### Task to carry out
Among the lines below, take the one holding "Viewport: 398px width, 884px", the one holding "Click the Bulgaria flag icon", and all lines between them. Set them down exactly.

### Data to use
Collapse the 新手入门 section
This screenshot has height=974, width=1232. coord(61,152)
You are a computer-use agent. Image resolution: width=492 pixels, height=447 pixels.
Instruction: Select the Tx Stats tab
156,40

* * *

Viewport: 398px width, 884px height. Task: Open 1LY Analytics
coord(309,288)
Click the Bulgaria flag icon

* * *

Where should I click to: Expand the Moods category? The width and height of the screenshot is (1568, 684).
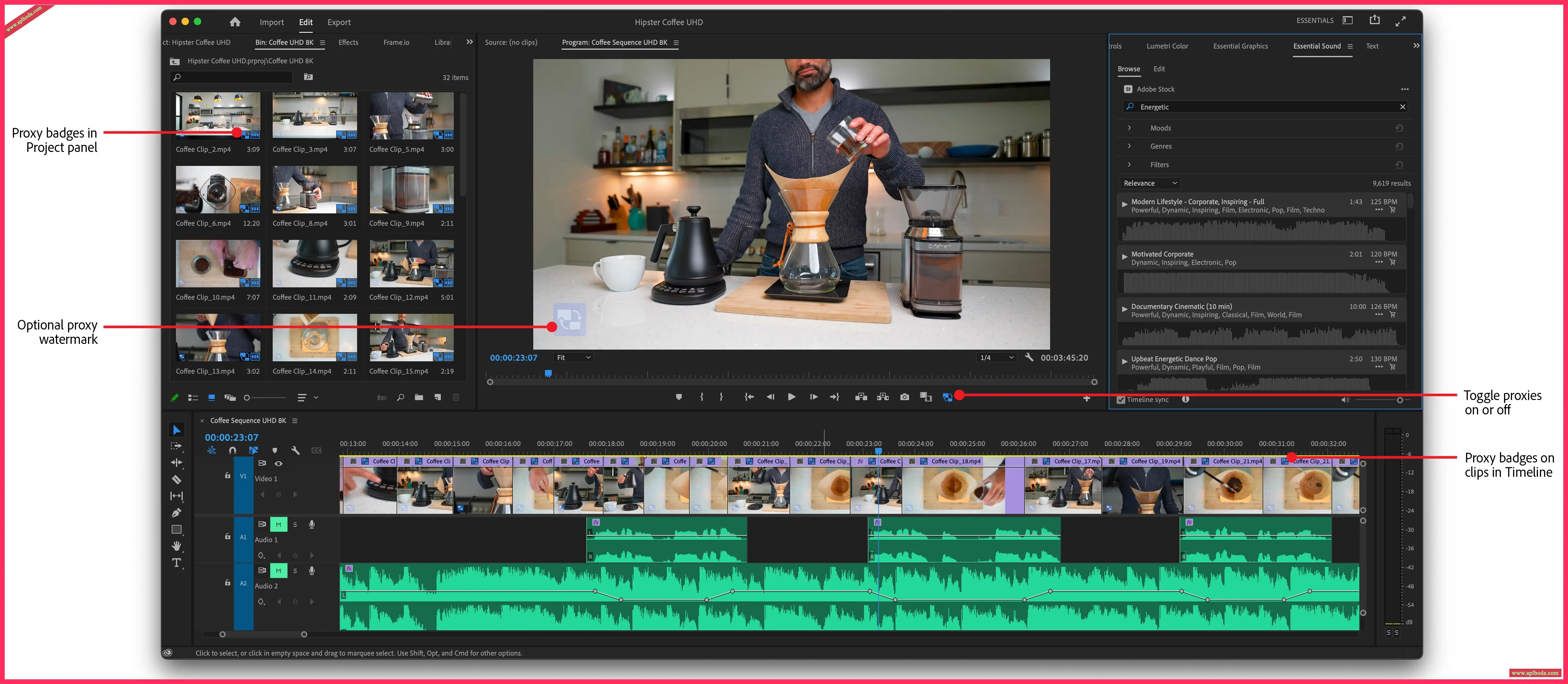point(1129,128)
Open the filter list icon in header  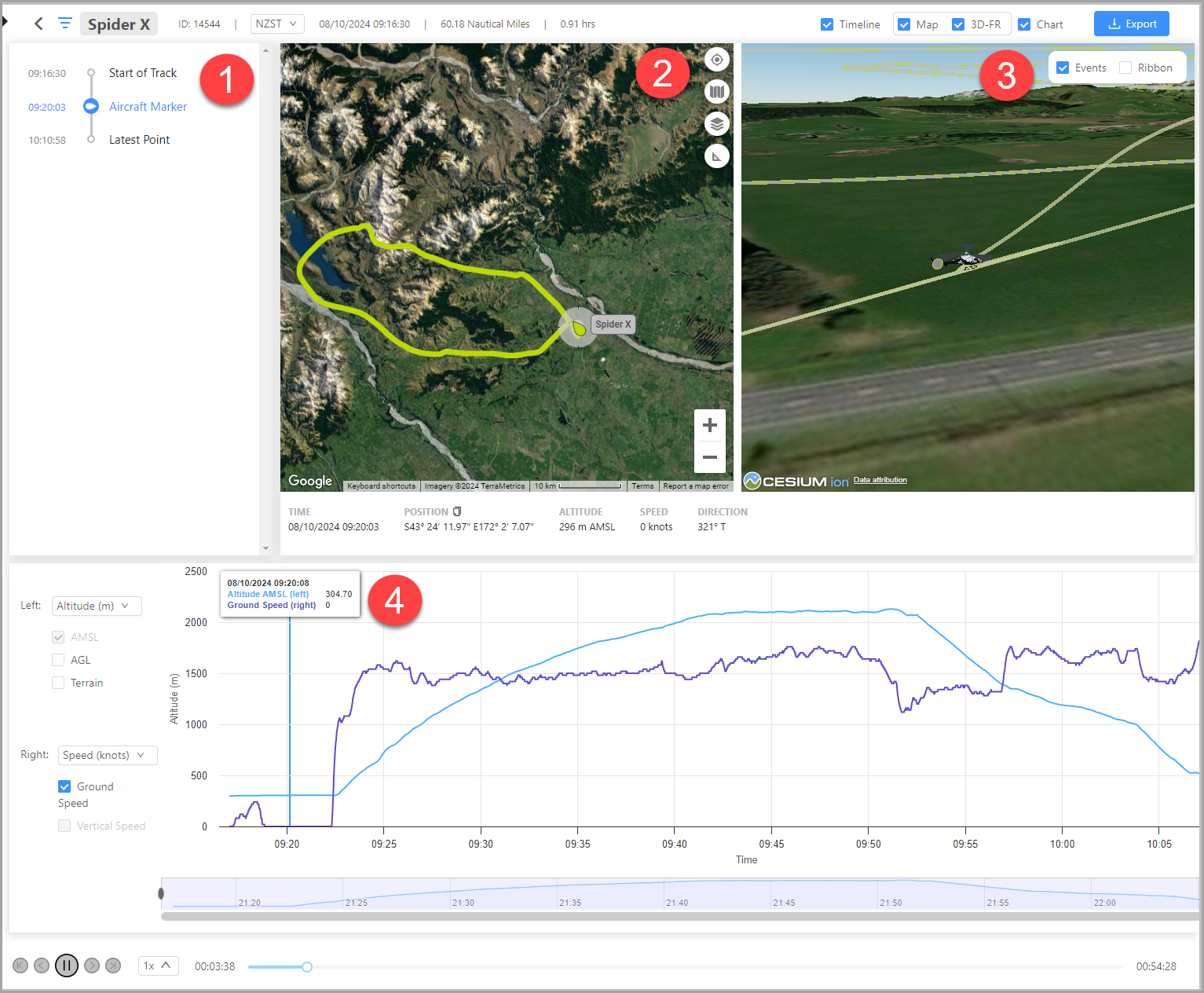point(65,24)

### Response area
Viewport: 398px width, 884px height. Task: Open 1LY Analytics
coord(309,288)
Click the Bulgaria flag icon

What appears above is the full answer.